A MOMENT FOR REMEMBERING
A desk, leather chairs, a heap of file boxes, a single sunflower in a pot. The century has turned, and it’s the last day in the office for Simon Wiesenthal, holocaust survivor and for half a century the most famous and redoubtable hunter of Nazi war -criminals. Christopher C Gibbs plays him, in Tom Dugan’s measured, thoughtful monologue 75-minute play, back after ten years and landing in this theatre at a horribly apposite moment.
The old man, well over 90, has things to tell us. But he keeps checking on the phone to confirm the whereabouts of one last target thought to be in the Meridian Hotel. His wife Cyla calls to remind him about bringing home the fish. She, we will learn as his autobiographical lecture goes on, has sometimes wanted him to give up the relentless pursuit and go and live in peace in Israel . But Wiesenthal has stayed on in Vienna, working, collecting, finding, and seeing dozens of officials and guards brought to justice.

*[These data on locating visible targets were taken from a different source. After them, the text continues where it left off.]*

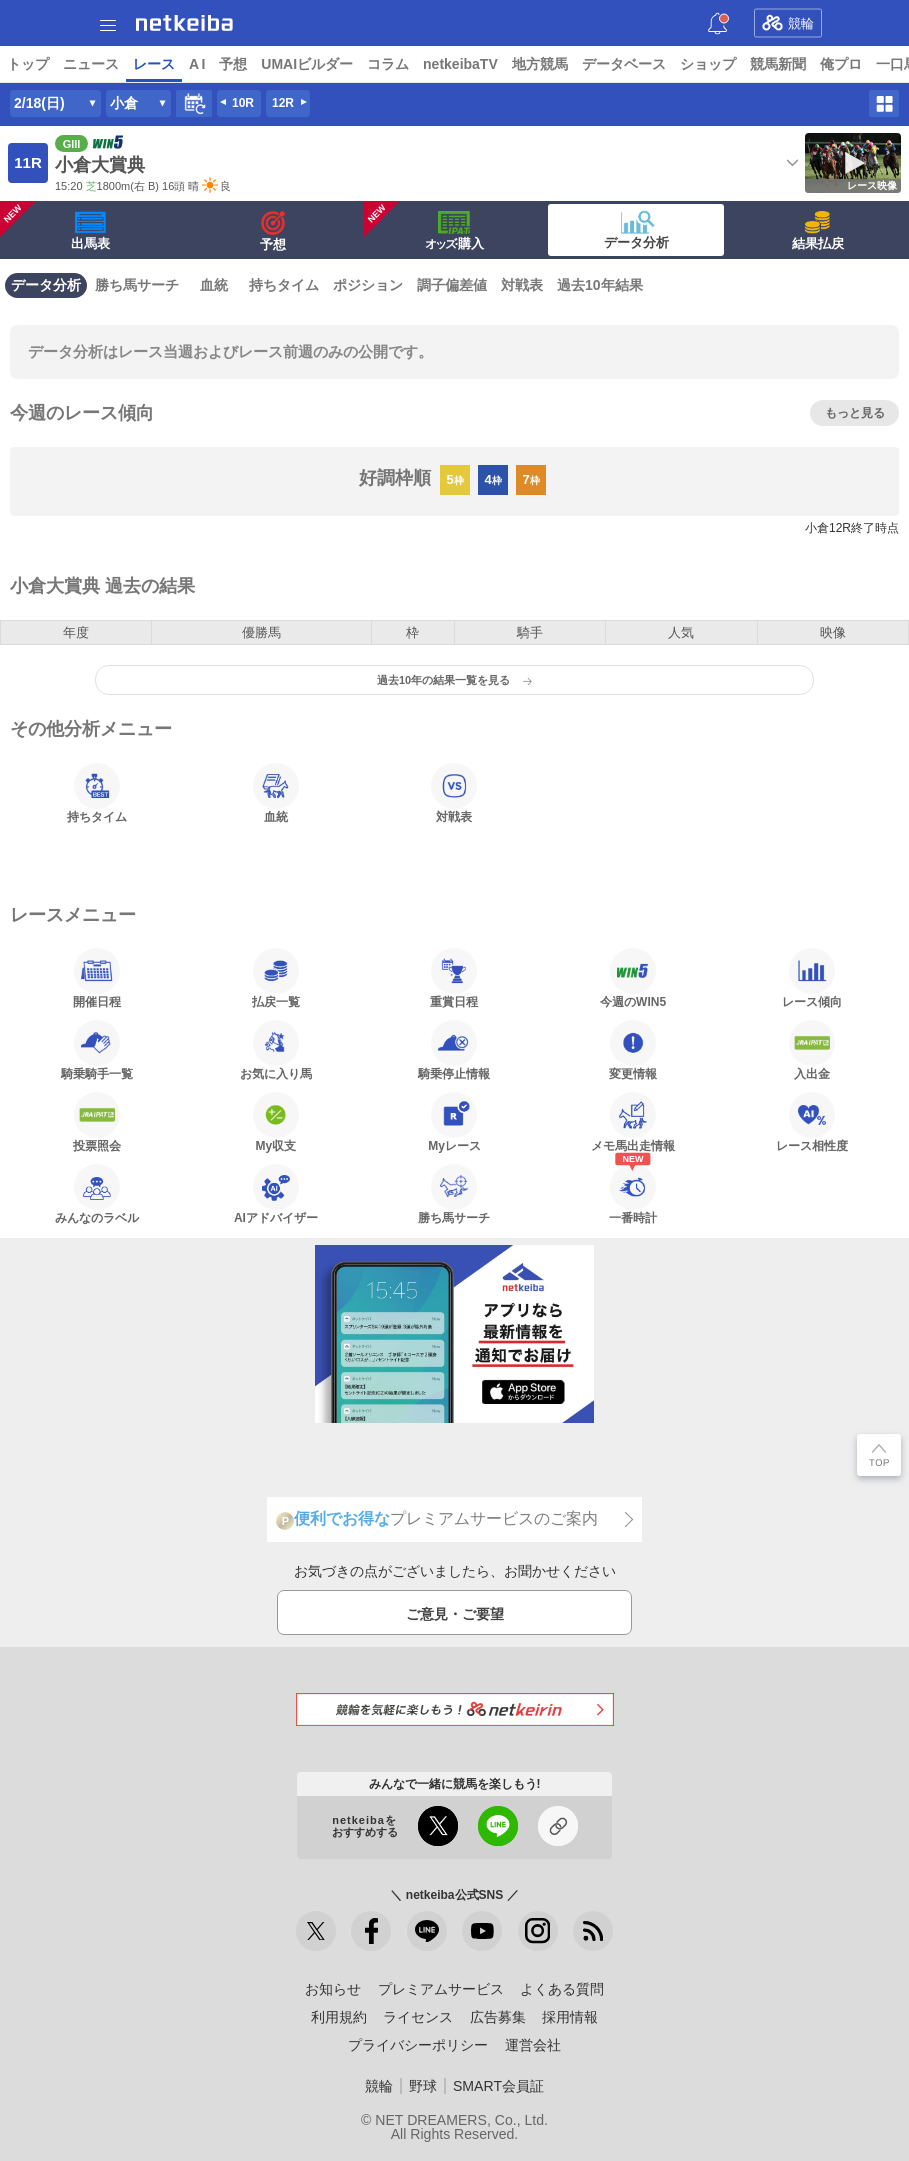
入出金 (812, 1050)
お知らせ (333, 1989)
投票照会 (97, 1122)
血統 (214, 285)
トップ (28, 64)
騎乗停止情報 (454, 1050)
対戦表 (522, 285)
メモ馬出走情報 (633, 1122)
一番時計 (633, 1194)
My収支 (276, 1122)
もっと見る (855, 413)
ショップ (708, 64)
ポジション (368, 285)
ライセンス (418, 2017)
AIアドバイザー (276, 1194)
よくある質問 (562, 1989)
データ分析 (636, 230)
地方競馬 (540, 64)
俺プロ (841, 64)
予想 (233, 64)
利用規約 (339, 2017)
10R (243, 103)
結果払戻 (818, 231)
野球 (423, 2086)
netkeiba (184, 23)
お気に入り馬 (276, 1050)
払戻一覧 (276, 978)
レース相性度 (812, 1122)
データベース (624, 64)
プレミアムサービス (441, 1989)
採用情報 (570, 2017)
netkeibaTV (460, 64)
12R (283, 103)
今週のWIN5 (633, 978)
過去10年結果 (600, 285)
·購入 (424, 226)
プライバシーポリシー (418, 2045)
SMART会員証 (498, 2086)
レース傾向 (812, 978)
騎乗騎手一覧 (97, 1050)
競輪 (788, 23)
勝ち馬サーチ (137, 285)
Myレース (454, 1122)
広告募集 (498, 2017)
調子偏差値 (452, 285)
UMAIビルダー (307, 64)
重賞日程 (454, 978)
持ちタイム (284, 285)
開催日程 (97, 978)
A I (197, 64)
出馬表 (55, 226)
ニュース (91, 64)
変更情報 (633, 1050)
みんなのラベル (97, 1194)
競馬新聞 (778, 64)
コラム (388, 64)
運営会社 (533, 2045)
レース (154, 64)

It has not been everything he expected in his early days of trauma and relief. In a startling spotlit moment he re-lives one early capture, in which he played a small part: the trial of Eichmann, architect of the “Final Solution” . He expresses his personal shock and confusion. “A little bookkeeper..tiny…where was my monster? I wanted a monster!” Other trials fill the same awareness that monsters are humans no different from us, apart from their terrible choices. When he was rescued from his final camp, starving and close to death, the SS guards had seemed huge and powerful , almsot another species. Through the decades of finding and seeing war criminals, he learned the terrible truth that they could be almost any of us. “It does not need to be a criminal to commit mass murder. Just someone obeying authority….”.
And again later he reflects that every mass killer from Hitler to Bin Laden “is part of us. All we can do is contain him”. He acknowledges firmly those – notably two SS men – who did not obey terrible orders so readily: to him it is proof that the containment, personal and social, “is always a choice”. He also muses with some compassion on how it was to be German after the great defeat of WW1: ‘they were hungry and ashamed..Hitler lifted up the German people’s shame”. And as shamed people do, they found someone to blame. Jews.
The personal memories, drawn from Wiesenthal’s several memoirs, are inevitably stark, though enlivened by moments like the extraordinary discovery that Cyla had survived, and reflections on the birth of their grandchildren and great-grandchildren since. His message is the simplest: remember and acknowledge that this terrible thing happened , a dark moment when “barbarism met techology” to create industrial-scale murder, not only of six million jews but five million others, homosexuals ,gipsies , black and disabled people who did not fit the Nazi template.
He remembers the cemetery alongside Dachau, where every grave had a sunflower, and mourns the millions who will never have a graceful grave: his own office sunflower remains, under a single light, when he finally leaves the stage, because he is enjoining us all to remember, because he is old and has not much longer. And we have to remember, because it is the business of us all : not revenge, but remembering. Acknowledging where human choices have led, and could again. Immaculately done: go see it.